▶ WHAT YOU HAVE TO DO: Give back all the data below exactly as it is shown.

[RECORDS SHOWN Boundary: Start]

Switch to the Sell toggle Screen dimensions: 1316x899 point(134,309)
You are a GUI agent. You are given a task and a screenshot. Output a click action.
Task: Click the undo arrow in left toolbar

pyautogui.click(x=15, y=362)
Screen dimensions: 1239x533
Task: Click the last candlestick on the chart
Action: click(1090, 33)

[RECORDS SHOWN Boundary: End]

▶ EXERCISE OUTPUT:
Switch to the Sell toggle Screen dimensions: 1316x899 point(134,309)
You are a GUI agent. You are given a task and a screenshot. Output a click action.
Task: Click the undo arrow in left toolbar

pyautogui.click(x=15, y=362)
Screen dimensions: 1239x533
Task: Click the last candlestick on the chart
Action: click(1090, 33)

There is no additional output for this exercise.